Within the entries that follow, show each line where the word "option" occurs.

-------

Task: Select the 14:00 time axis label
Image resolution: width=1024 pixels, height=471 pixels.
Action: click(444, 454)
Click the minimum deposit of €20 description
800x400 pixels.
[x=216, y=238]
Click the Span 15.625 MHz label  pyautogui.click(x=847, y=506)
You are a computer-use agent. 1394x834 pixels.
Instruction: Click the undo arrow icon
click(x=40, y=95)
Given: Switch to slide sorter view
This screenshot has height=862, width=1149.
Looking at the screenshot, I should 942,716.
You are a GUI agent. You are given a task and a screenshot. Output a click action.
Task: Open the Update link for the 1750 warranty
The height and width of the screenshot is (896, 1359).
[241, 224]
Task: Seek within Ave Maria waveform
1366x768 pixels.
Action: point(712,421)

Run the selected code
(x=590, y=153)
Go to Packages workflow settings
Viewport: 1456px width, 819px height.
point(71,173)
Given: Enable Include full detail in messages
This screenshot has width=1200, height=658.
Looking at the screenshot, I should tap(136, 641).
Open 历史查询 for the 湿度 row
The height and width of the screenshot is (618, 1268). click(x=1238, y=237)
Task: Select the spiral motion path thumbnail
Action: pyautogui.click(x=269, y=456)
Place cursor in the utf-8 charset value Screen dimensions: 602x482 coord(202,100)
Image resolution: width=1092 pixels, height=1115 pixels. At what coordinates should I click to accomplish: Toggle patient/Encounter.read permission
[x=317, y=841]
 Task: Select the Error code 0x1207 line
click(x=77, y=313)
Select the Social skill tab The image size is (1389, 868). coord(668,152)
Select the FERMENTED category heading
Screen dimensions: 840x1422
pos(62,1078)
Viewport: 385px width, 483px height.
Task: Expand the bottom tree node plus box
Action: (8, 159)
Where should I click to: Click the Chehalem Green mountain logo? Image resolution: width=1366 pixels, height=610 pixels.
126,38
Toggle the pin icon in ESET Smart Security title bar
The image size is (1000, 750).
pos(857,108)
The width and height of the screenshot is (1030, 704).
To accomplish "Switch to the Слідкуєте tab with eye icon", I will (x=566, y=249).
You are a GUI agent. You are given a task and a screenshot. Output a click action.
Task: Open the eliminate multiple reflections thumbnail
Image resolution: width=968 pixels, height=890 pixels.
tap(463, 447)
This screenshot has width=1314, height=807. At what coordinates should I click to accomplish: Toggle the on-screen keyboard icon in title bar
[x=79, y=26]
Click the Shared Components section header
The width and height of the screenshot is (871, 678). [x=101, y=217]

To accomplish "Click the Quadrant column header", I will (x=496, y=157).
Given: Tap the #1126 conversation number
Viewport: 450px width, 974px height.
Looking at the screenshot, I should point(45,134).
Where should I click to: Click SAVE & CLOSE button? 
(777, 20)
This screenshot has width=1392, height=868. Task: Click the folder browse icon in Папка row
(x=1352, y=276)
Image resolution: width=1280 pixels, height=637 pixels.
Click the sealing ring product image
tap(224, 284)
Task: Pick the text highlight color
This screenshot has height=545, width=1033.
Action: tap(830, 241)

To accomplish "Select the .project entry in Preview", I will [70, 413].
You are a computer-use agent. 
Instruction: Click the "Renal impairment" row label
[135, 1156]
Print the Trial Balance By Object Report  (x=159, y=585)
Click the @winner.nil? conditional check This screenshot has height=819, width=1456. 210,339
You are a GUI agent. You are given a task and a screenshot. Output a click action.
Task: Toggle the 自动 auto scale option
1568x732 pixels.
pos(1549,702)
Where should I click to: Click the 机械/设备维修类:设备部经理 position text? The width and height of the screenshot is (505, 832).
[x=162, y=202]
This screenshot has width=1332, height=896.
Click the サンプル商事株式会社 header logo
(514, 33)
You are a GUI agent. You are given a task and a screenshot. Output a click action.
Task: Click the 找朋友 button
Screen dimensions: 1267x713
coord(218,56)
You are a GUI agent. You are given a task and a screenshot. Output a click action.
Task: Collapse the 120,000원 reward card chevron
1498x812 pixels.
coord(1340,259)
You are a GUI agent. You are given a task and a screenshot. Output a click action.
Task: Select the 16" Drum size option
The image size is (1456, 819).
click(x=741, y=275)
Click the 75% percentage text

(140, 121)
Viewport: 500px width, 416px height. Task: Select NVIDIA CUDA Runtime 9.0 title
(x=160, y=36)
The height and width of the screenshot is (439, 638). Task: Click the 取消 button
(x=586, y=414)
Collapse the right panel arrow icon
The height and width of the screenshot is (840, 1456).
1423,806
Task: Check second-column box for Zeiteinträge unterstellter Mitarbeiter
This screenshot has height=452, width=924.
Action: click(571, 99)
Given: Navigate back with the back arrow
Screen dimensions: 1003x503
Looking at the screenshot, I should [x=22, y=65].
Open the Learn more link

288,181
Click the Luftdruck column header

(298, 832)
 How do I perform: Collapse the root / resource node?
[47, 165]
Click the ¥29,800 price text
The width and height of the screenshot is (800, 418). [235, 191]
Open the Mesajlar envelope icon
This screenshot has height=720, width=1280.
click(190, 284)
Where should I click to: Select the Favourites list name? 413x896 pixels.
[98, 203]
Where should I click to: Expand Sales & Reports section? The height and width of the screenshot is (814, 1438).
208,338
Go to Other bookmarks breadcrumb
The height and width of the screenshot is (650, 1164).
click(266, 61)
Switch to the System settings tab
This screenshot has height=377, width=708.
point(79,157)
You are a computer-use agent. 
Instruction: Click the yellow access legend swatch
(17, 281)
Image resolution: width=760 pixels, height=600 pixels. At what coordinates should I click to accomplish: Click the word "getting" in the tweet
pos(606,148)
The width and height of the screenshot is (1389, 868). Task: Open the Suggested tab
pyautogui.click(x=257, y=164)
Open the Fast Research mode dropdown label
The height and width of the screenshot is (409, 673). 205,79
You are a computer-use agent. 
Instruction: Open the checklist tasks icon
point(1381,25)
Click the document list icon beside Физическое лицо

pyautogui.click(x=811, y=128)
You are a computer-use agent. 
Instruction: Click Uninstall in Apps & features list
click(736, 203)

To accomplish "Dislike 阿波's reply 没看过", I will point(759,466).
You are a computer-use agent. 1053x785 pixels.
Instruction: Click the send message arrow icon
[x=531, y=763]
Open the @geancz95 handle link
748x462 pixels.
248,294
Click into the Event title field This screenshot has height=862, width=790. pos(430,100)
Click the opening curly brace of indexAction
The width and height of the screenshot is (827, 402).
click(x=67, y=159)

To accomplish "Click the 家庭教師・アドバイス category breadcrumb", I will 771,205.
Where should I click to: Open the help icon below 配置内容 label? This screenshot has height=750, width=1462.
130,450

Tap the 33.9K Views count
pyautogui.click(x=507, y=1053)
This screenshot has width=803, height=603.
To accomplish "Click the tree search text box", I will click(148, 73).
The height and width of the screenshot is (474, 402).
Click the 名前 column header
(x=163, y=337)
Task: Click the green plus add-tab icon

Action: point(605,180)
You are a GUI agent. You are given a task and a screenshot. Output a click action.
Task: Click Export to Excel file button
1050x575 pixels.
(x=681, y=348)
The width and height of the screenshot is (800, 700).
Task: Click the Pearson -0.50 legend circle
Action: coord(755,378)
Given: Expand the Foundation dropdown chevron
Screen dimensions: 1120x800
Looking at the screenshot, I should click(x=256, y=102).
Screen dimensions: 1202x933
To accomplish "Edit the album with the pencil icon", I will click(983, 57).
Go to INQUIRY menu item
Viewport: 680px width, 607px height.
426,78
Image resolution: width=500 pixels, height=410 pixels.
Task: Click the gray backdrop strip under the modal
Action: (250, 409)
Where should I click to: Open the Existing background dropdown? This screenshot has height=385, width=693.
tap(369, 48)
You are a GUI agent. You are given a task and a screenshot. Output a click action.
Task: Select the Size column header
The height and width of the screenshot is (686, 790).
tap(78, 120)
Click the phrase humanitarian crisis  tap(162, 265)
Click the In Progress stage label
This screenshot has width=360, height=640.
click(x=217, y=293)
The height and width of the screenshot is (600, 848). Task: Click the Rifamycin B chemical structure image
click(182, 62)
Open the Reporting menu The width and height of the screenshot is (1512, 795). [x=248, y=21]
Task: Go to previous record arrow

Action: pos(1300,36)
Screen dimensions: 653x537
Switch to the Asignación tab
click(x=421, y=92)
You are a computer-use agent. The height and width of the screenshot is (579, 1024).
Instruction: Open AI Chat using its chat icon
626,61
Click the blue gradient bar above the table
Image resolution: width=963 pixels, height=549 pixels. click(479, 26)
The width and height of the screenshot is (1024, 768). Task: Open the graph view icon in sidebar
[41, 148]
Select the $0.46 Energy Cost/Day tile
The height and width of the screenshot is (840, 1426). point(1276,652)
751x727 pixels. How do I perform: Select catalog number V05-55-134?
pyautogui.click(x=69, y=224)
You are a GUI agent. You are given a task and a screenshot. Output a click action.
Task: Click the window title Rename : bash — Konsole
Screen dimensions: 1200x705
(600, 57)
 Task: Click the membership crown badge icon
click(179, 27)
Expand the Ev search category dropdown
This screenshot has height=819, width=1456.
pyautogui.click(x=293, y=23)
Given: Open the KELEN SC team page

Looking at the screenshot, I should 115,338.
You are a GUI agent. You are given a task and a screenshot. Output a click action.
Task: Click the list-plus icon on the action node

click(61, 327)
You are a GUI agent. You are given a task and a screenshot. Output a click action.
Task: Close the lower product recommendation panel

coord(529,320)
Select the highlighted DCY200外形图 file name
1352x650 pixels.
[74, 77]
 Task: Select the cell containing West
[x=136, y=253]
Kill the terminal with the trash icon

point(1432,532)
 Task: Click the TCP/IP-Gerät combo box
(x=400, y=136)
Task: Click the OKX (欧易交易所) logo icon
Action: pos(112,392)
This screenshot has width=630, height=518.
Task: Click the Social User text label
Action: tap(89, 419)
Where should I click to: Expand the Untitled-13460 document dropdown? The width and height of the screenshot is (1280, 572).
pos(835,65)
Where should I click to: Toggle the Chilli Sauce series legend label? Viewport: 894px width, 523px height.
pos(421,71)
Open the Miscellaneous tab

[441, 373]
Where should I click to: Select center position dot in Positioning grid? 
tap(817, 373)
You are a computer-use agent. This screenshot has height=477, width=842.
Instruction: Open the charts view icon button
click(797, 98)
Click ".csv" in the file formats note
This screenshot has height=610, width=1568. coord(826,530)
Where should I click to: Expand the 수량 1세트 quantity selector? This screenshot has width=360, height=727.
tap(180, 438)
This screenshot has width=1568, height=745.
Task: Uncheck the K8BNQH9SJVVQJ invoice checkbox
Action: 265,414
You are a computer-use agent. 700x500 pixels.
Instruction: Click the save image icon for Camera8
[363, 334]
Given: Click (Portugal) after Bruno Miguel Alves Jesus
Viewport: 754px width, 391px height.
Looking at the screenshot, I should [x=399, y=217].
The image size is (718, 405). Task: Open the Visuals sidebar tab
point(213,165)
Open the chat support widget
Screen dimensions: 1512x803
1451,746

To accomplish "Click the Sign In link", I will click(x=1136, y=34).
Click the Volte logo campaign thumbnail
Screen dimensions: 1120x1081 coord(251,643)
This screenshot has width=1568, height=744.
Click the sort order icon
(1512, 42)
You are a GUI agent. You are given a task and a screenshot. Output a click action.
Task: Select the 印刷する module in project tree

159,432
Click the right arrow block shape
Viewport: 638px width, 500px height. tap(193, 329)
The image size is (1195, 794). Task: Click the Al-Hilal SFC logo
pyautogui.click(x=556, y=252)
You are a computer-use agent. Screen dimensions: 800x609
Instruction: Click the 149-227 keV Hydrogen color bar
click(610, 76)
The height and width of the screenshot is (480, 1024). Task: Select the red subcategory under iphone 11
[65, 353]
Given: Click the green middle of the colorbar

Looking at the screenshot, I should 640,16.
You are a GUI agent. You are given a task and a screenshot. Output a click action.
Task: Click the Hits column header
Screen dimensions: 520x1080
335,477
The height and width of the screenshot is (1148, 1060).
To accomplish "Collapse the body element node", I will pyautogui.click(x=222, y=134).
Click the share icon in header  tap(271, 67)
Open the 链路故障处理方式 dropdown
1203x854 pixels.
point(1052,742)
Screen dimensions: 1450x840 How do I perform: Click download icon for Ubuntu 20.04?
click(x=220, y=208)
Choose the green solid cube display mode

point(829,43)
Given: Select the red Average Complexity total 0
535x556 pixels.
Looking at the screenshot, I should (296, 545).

-------

== TASK RESPONSE ==
Task: Toggle the 自动 auto scale option
Task: Select the 16" Drum size option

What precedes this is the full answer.